Patty Lin worked on the seventh season of Friends, and claimed how the sitcom’s main cast was pretty gross
Screenwriter of series like Freaks and Geeks, Desperate Housewives It is breaking bad, Patty Lin also worked on the seventh season of Friends, broadcast between 2000 and 2001, but did not have a good experience. According to the writer, the cast was “aggressive” and “aggressive” in the work environment.
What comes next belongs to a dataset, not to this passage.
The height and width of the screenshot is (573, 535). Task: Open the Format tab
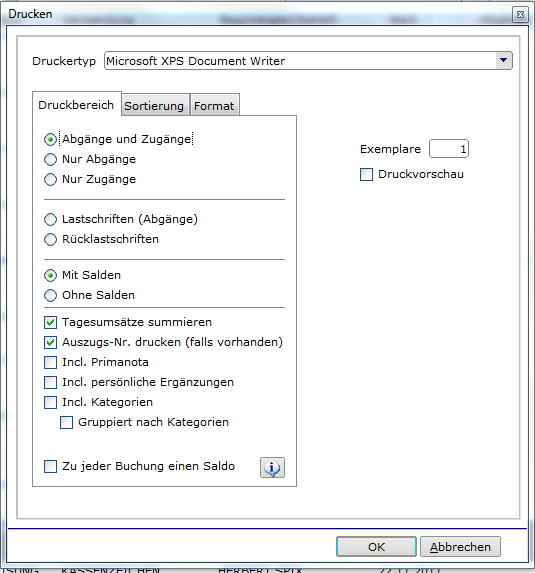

starring Jennifer Aniston (Rachel Green), Lisa Kudrow (Phoebe Buffay), David Schwimmer (Ross Geller), Courteney Cox (Monica Geller), Matthew Perry (Chandler Bing) It is Matt LeBlanc (Joey Tribbiani), Friends ran for 10 seasons and became one of the greatest comedy series of all time.
In her memoir, titled End Credits: How I Broke Up with Hollywood, Lin recalled the career, both difficulties and cool moments. The information is from TEAM. “My disappointment [com a indústria] started in my first job as a writer, but was momentarily sidetracked by a positive experience in Freaks and Geeks,” he wrote.
Right away, Patty Lin revealed how excited she was to meet the cast of Friendsbut this excitement “passed quickly”: “The actors seemed unhappy to be chained to a tired old show when they could have been branching out, and I felt like they were constantly wondering how each script would specifically serve them.”
Furthermore, Lin claimed that when actors didn’t like a joke, they deliberately sabotaged it in order to rewrite it. According to the writer, “dozens of good jokes would be discarded” because the cast members altered lines or spoke “with a mouth full of bacon.”
She said that when they discussed the scripts with other writers on set, the actors rarely made positive comments: “This was the actors’ first opportunity to express their opinions, which they did vehemently. They rarely had anything positive to say. say, and when they raised problems, they didn’t suggest viable solutions.”
“Seeing themselves as guardians of the characters, they often argued that they would never do or say such and such,” continued Patty Lin. “That was sometimes helpful, but overall these sessions had a terrible, aggressive quality that lacked all the levity you’d expect from creating a sitcom.”
I didn’t learn much, except that I never wanted to work in a comedy again. But the choice had been clear at the time. And, for better or for worse, Friends would remain my most recognizable credit.